In fact, the “Bio-Aristocracy” here is equivalent to a rather artistic demiurgic vocation. Given their “divine nature” the bio-aristocratic reigns over the other two human-like species that inhabit the earth: the “Naturals,” similar to existing men, and the “Wild,” who look human but have animal intelligence.
The works on display are complemented by a generous arrangement of a textual nature that encompasses the first three volumes of the saga, installed in such a way as to compose a monumental storyboard, a potentially infinite set of meta-narratives.

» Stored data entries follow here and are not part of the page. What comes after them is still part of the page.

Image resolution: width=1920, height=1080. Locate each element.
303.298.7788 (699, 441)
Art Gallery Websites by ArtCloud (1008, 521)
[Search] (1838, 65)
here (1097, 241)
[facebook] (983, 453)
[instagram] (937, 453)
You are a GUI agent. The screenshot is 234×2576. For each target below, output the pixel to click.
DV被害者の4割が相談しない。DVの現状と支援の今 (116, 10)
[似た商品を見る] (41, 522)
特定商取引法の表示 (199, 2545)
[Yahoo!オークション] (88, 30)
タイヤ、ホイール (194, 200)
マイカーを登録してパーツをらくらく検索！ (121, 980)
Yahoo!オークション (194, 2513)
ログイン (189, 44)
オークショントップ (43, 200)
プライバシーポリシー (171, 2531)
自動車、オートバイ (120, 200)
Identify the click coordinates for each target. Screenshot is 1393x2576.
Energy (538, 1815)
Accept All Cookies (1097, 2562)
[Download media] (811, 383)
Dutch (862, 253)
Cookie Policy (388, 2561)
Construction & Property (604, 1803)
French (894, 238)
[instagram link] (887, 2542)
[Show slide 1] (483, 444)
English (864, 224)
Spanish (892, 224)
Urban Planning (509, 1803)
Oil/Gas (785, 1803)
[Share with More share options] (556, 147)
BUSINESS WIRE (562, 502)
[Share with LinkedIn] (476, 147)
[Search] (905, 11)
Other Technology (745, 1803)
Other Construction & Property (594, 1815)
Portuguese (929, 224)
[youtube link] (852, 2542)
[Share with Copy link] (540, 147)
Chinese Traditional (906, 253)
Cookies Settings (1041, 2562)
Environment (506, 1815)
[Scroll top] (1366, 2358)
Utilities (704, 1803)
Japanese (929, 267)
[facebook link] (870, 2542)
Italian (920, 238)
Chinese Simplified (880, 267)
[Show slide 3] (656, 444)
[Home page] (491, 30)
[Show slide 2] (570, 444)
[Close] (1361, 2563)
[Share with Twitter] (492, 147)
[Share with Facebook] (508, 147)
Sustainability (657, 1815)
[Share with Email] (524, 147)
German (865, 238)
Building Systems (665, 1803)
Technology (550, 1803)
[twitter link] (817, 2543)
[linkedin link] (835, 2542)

Nature and guile, femininity and masculinity, the primal and the divine – all move us constantly between alternate destinations. There is an almost reassuring triumph of colorful fruit and nature; a modern Bacchus arises, able to generate even an eau de toilette, whose packaging is nothing short of the original since the spray comes directly from the backside. “I’ll let you try it,” says the curator, taking my wrist.
I would have preferred not to have that scent bestowed, accompanying me for the rest of the day. However, it’s not every day that you can wear an artist’s fragrance, right?